Dr. Hatfull develops research-education programs in which students discover new bacteriophages, name them, purify them, and genomically characterize them. Over 17,000 phages have been discovered, 3,000 of which are genomically characterized. Their diversity is great, and they harbor hundreds of thousands of genes of unknown function. This is truly the dark matter of the biosphere.
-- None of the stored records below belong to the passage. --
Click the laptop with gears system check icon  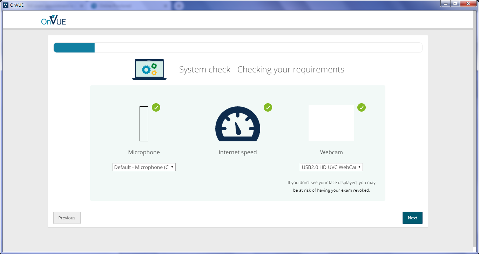tap(149, 69)
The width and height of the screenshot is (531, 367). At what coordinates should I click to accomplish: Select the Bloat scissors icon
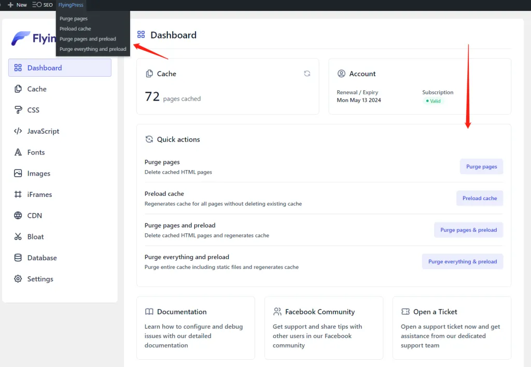click(18, 237)
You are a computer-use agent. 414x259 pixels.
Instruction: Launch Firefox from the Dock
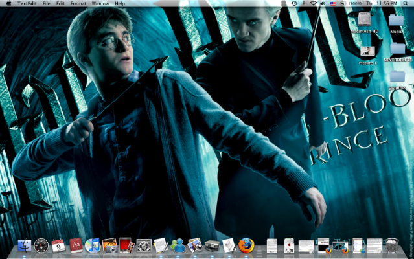click(246, 246)
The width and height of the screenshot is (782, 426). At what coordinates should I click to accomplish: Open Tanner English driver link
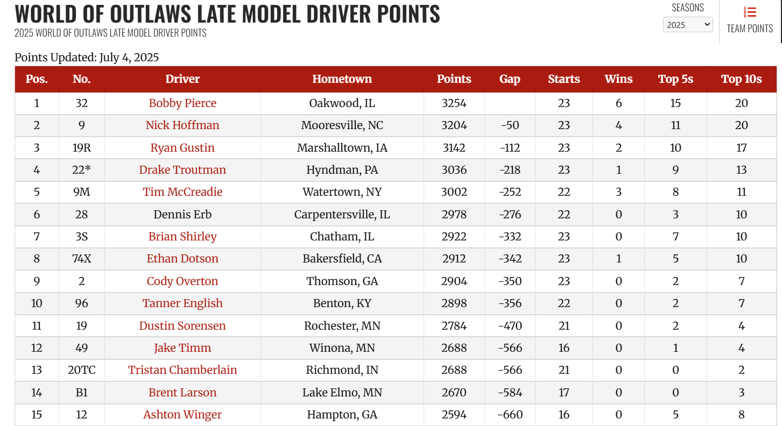(182, 303)
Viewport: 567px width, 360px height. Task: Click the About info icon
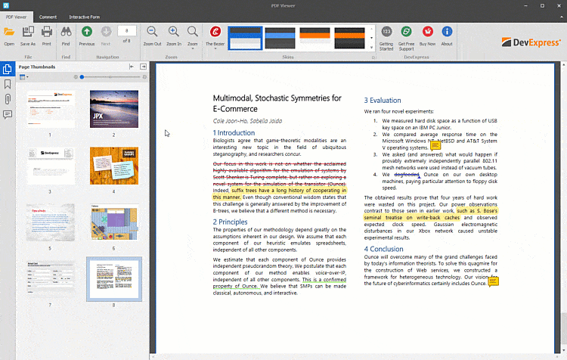pos(447,32)
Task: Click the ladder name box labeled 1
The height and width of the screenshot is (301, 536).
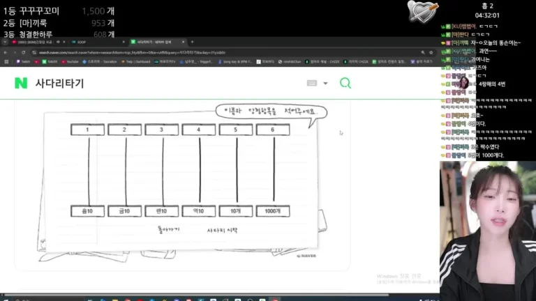Action: pyautogui.click(x=88, y=130)
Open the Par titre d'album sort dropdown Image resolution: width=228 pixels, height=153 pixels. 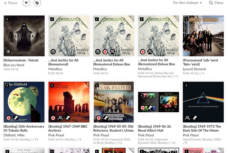tap(187, 3)

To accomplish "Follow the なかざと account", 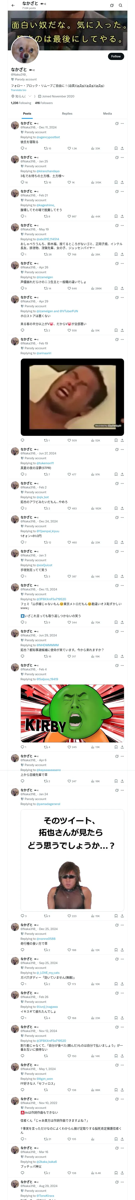I will click(x=116, y=56).
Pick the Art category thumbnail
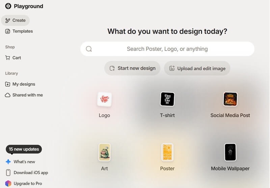Viewport: 270px width, 188px height. tap(104, 152)
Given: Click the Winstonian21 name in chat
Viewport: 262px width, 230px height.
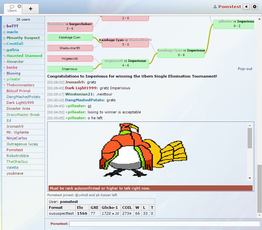Looking at the screenshot, I should 80,94.
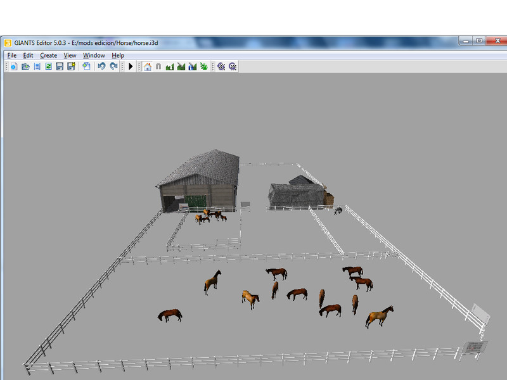This screenshot has height=380, width=507.
Task: Toggle the magnet snap tool
Action: 158,67
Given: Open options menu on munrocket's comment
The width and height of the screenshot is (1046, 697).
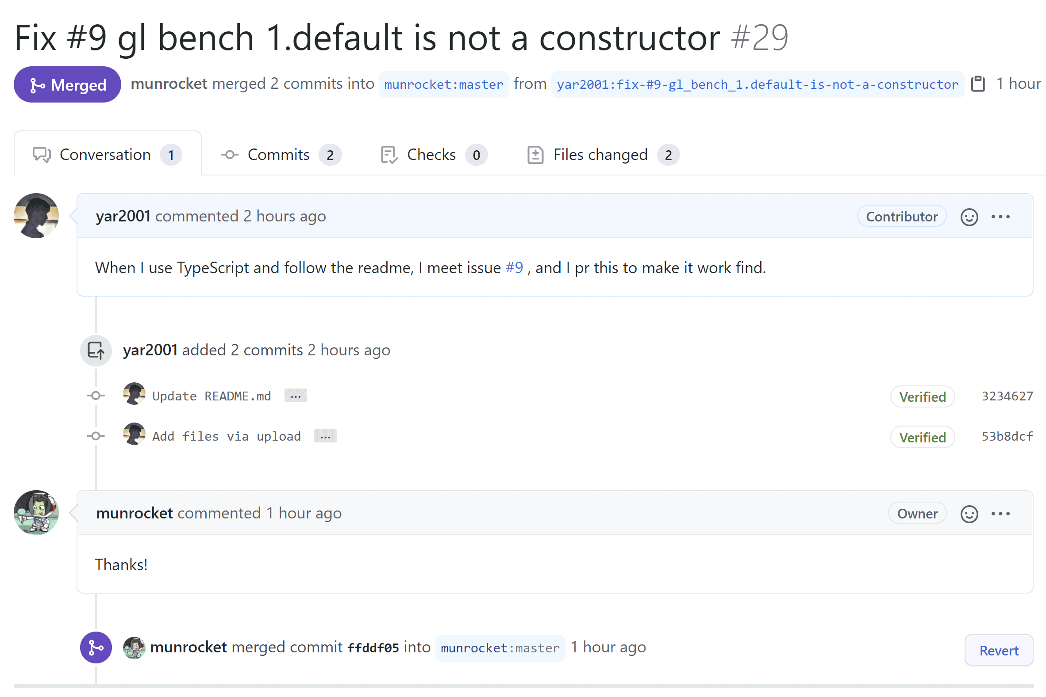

With his colleague Debbie Jacobs-Sera, Dr. Hatfull is investigating if there are new and interesting types of bacteriophages in Madagascar, exploring its many novel and interesting environments. Working with Hanta Rasamimanana and her students from the Ecole Normale Supérieure in Antananarivo, ten new phages were isolated from Ranomafana using the bacterial host Mycobacterium smegmatis, and were given delightful names such as MalagasyRose, Antisirabe, and Curiosium. The genomes of these ten phages show them to have a number of interesting features, and MalagasyRose is unlike any of the previously sequenced 1,800 phages that infect exactly the same type of bacterium.
Every spoonful of dirt contains millions of individual bacteriophage particles, and there are so many more phages to be discovered and characterized. Phage discovery provides opportunities for students to engage in authentic scientific research and phage genomics promotes a deeper understand of genetics and molecular biology. The secrets of Madagascar phages are ready for investigation!